#### Aim of the exercise
Answer these questions from the passage on nuclear reactor types below:
1. What share of the world's nuclear power plants are PWRs?
2. What replaces the normal hydrogen atoms in heavy water?
3. What substances are fast reactors typically cooled with?

By contrast, the PWR uses a two-loop system, keeping radioactive materials confined to the primary loop, making it safer for maintenance and operation. This dual-loop design and high-pressure water system make the PWR effective, and these make up 80% of the world's nuclear power plants. BWRs are used in 17% of nuclear power plants, with only 3% being other types.
Heavy Water Reactors
Heavy water reactors are another type of reactor that use heavy water as both a moderator and a coolant. Heavy water has its normal hydrogen atoms (protium) replaced with deuterium (hydrogen with a neutron). The heavy water slows down neutrons without absorbing them, so these reactors can use natural uranium as fuel, eliminating the need for enrichment. This made heavy water reactors attractive to countries like Canada and India, which had uranium mines but initially lacked enrichment capabilities.
Fast Reactors
Fast nuclear reactors are a type of nuclear reactor that operates using fast neutrons instead of the slow thermal neutrons used in most conventional reactors. Unlike traditional reactors, fast reactors do not require a moderator to slow down neutrons, allowing them to sustain a chain reaction with fast-moving neutrons. They are typically cooled with substances like liquid sodium or lead, which do not moderate the neutrons. Fast reactors are highly efficient at utilizing uranium, as they can use both fissile and unenriched fuels.

#### Dataset

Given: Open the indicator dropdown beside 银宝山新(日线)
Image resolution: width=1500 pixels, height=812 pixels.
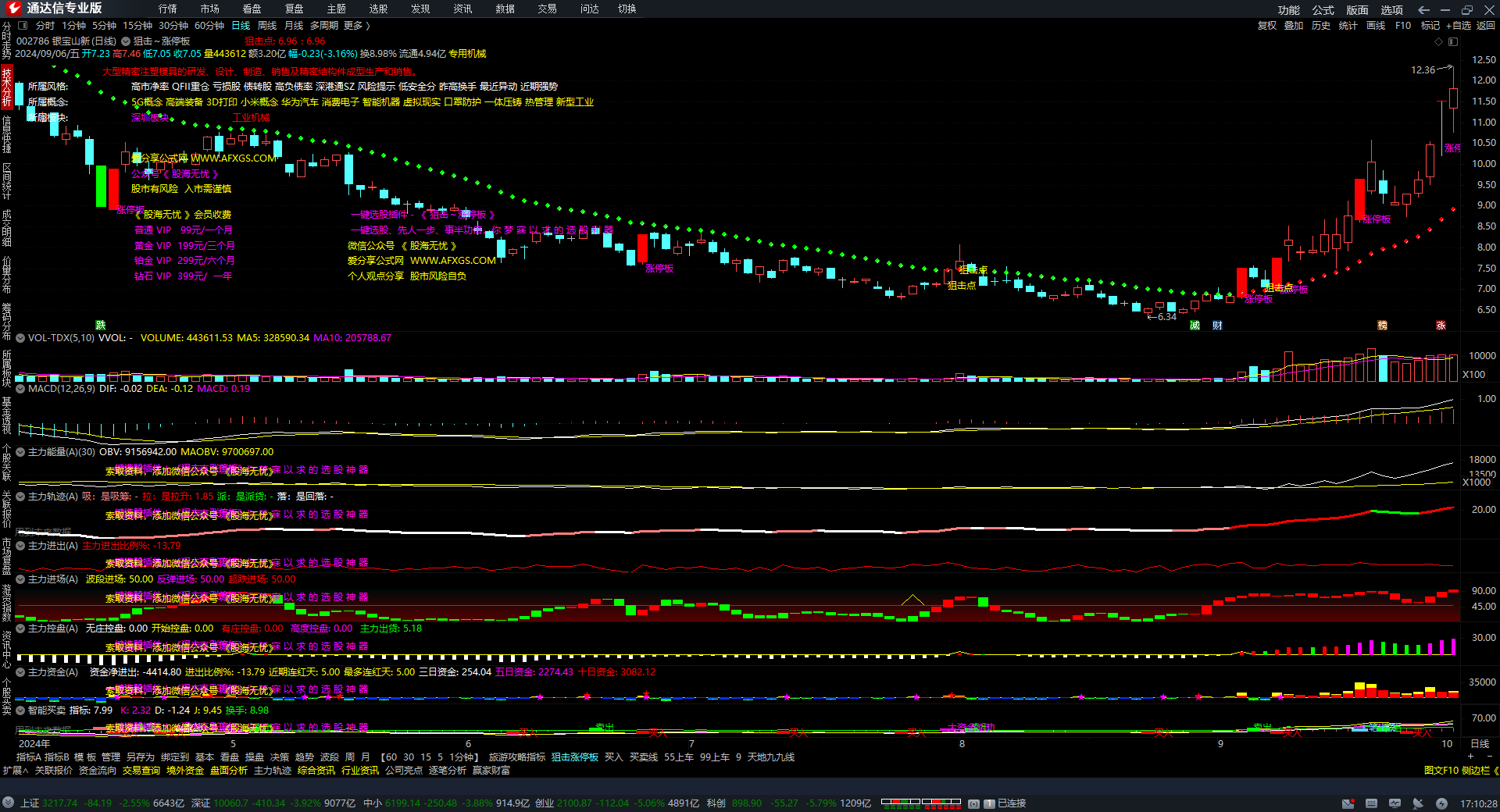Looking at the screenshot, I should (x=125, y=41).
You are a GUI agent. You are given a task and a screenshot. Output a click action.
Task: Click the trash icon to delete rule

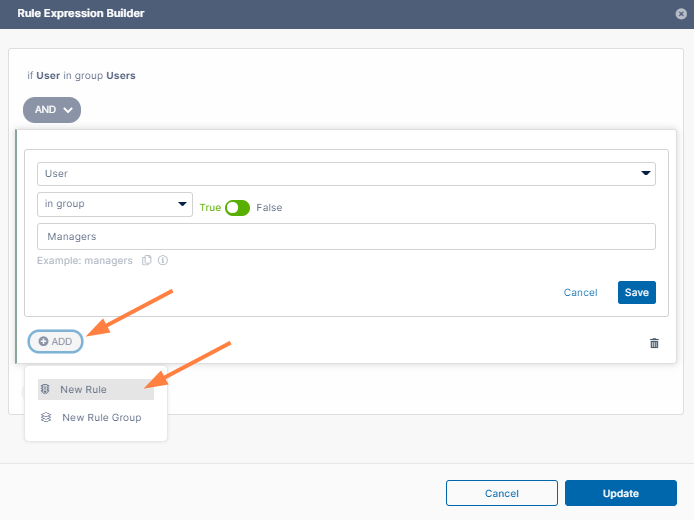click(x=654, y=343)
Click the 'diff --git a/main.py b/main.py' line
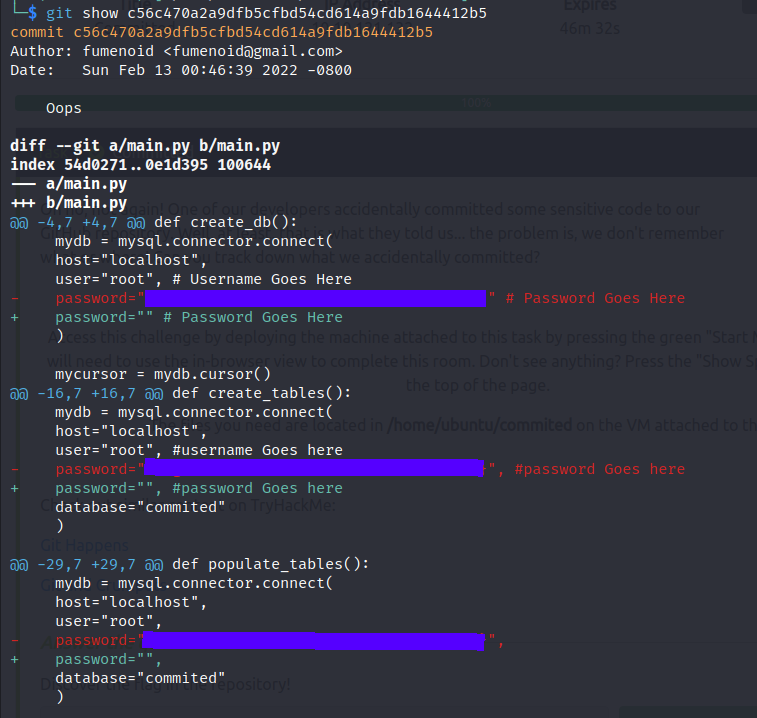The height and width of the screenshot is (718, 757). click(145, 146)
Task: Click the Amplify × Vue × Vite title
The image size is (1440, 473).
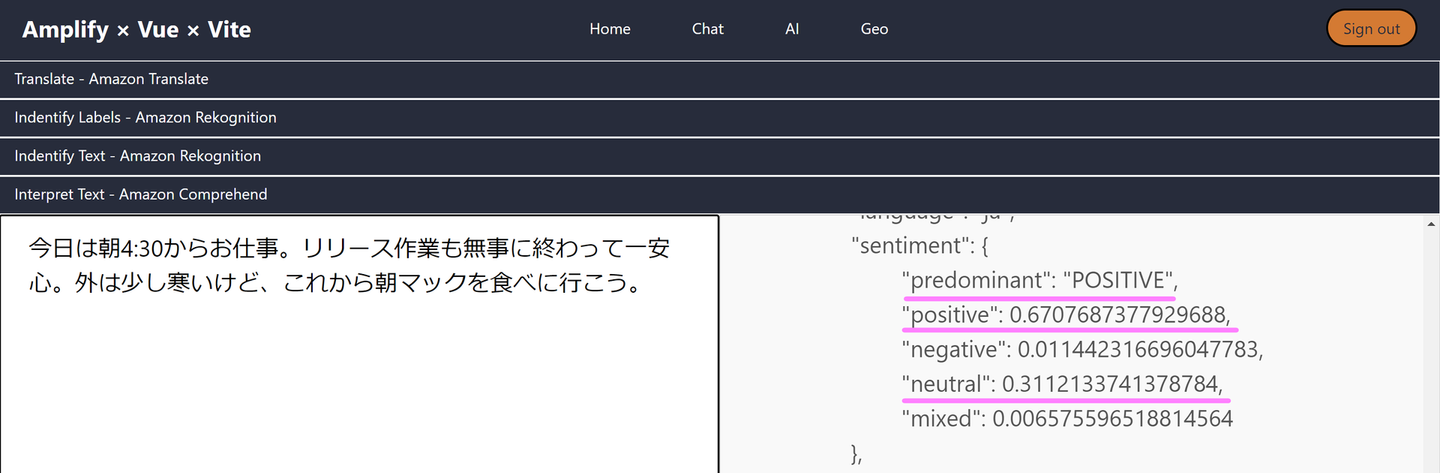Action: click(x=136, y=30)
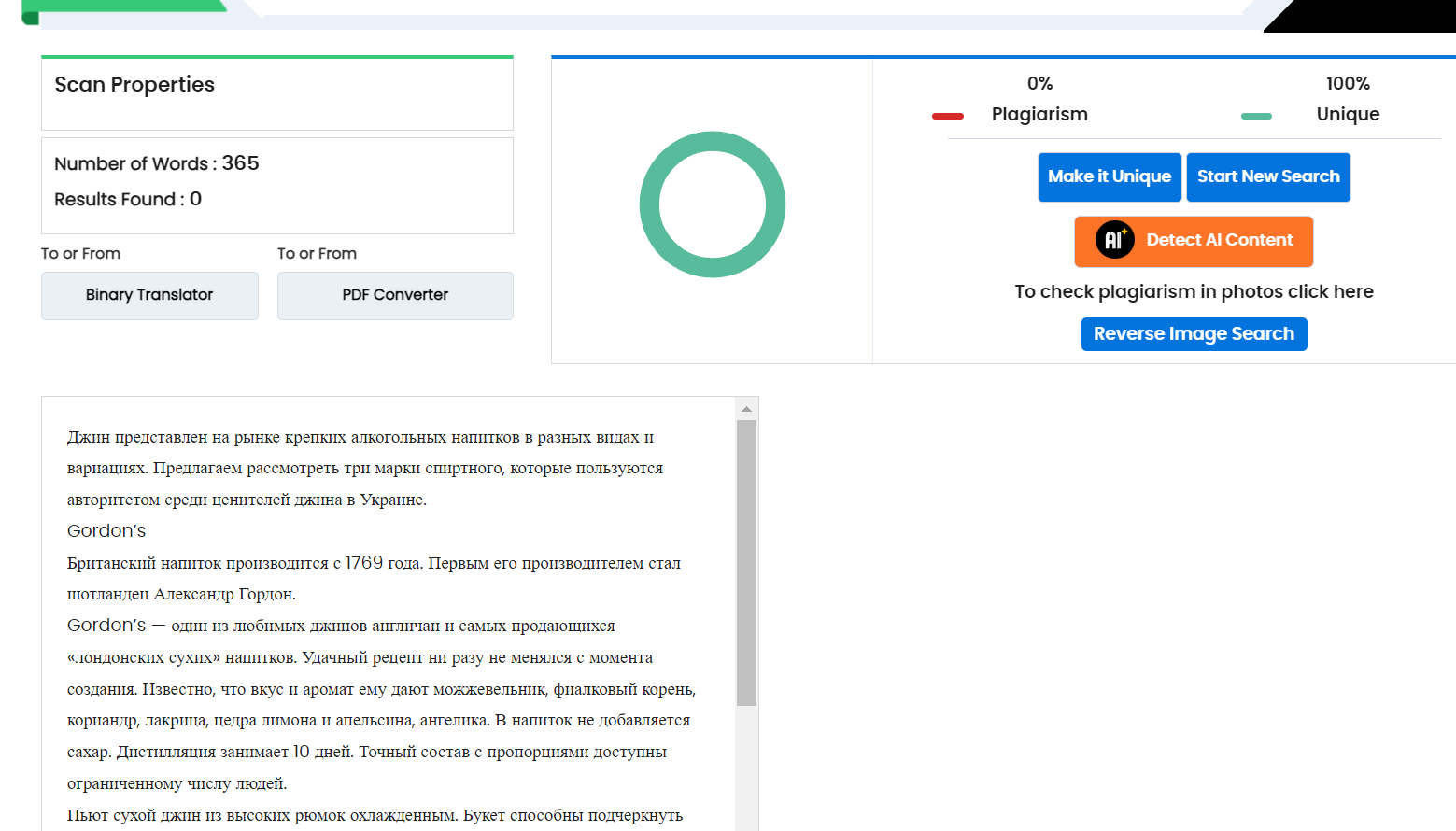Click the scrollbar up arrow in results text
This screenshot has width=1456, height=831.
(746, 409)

* * *

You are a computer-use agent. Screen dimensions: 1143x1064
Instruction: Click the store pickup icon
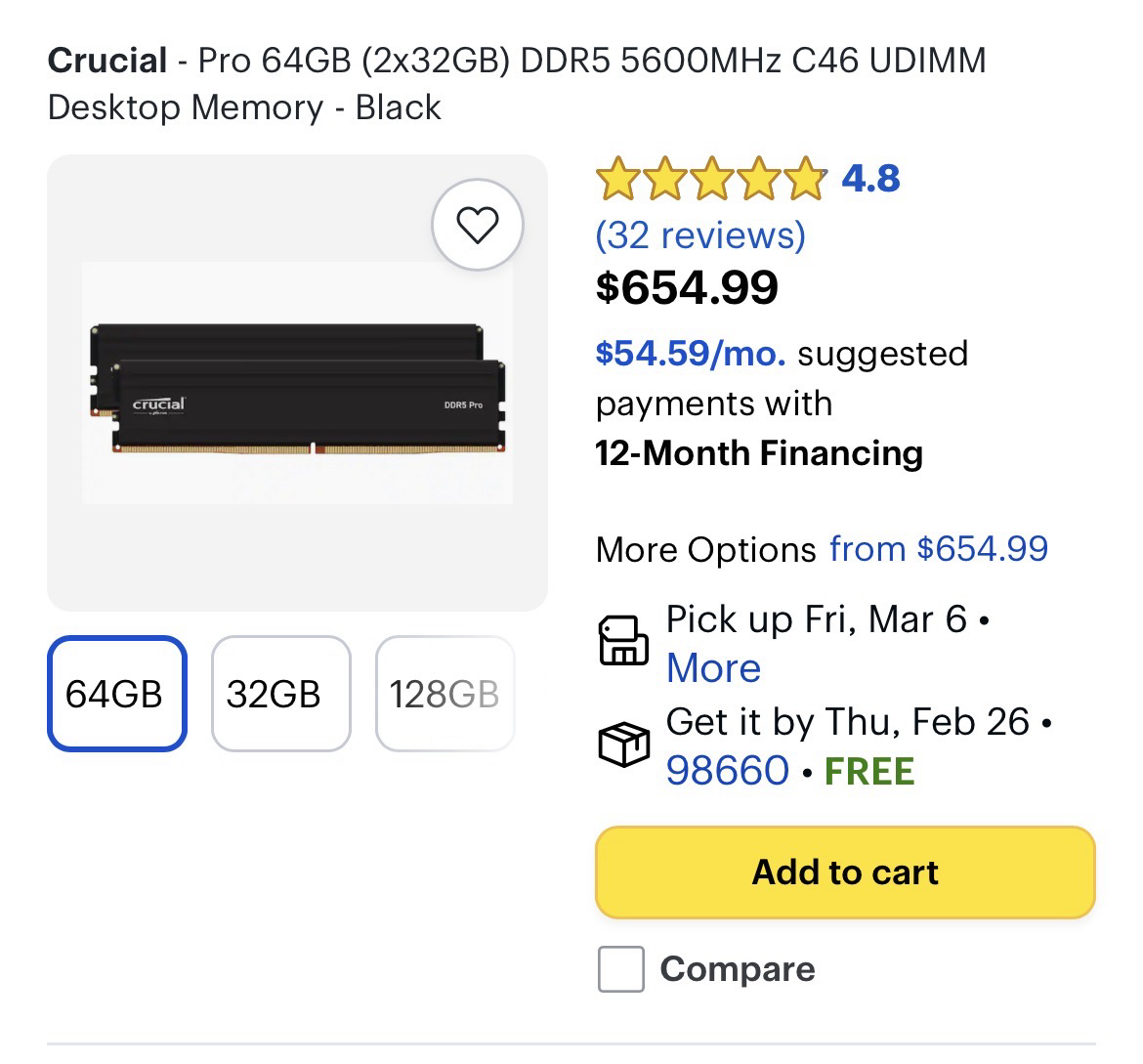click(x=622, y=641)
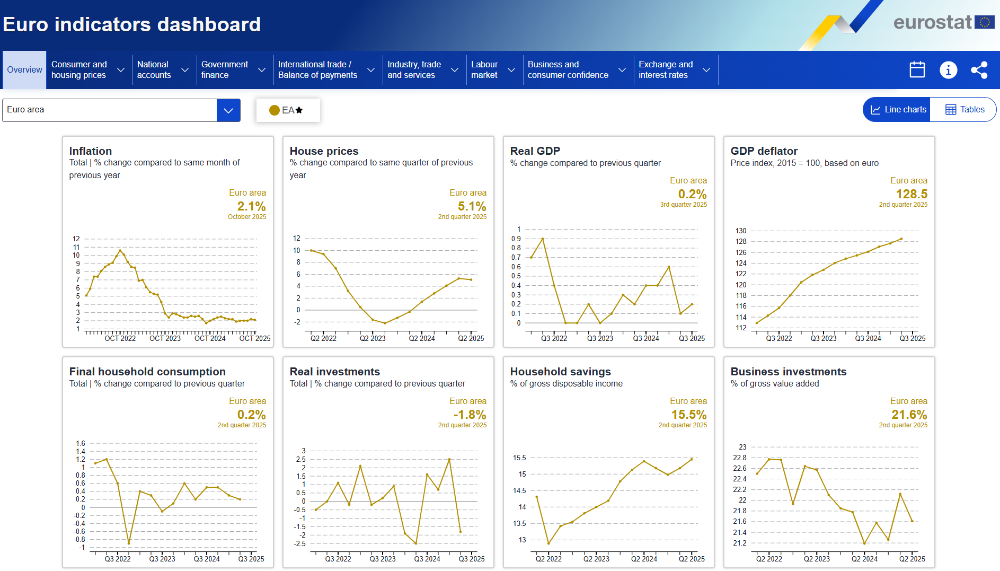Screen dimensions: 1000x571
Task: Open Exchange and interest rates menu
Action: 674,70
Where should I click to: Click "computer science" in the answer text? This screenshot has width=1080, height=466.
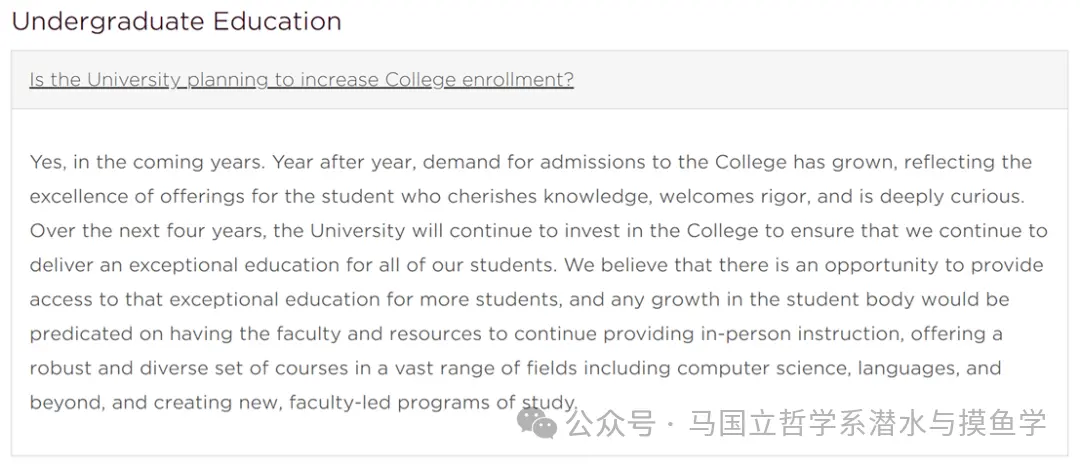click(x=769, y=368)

...

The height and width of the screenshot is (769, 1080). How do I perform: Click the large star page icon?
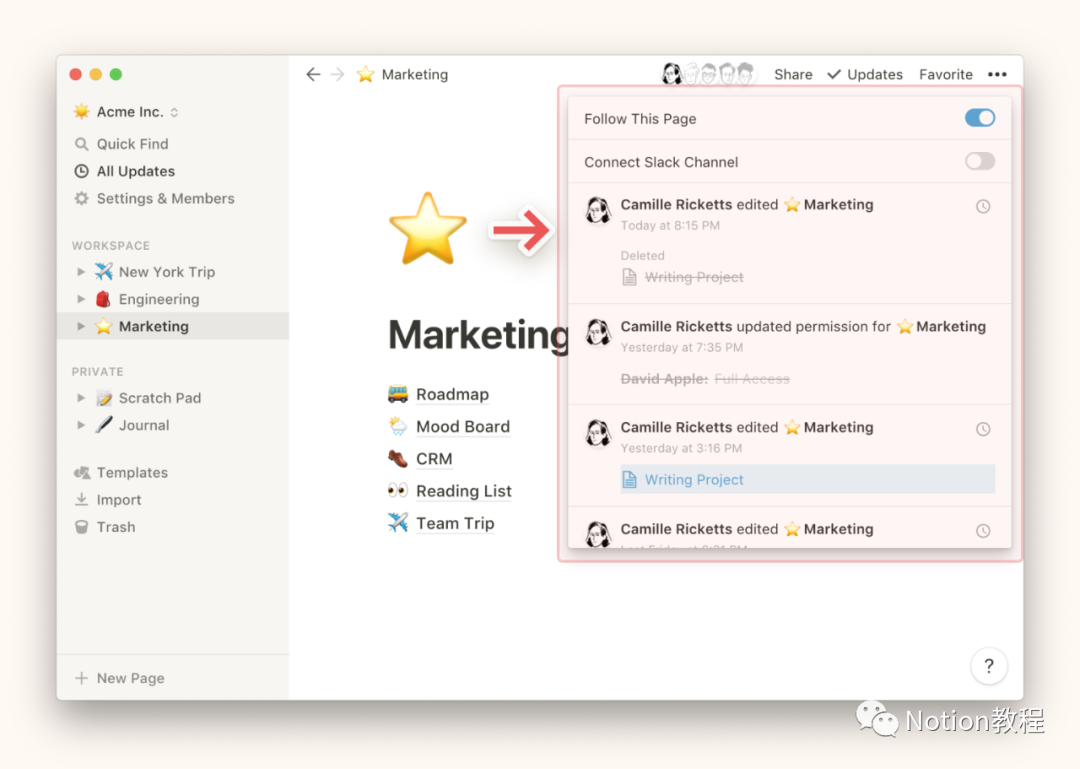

#### Response for this exercise
1. 80%
2. Deuterium
3. Liquid sodium or lead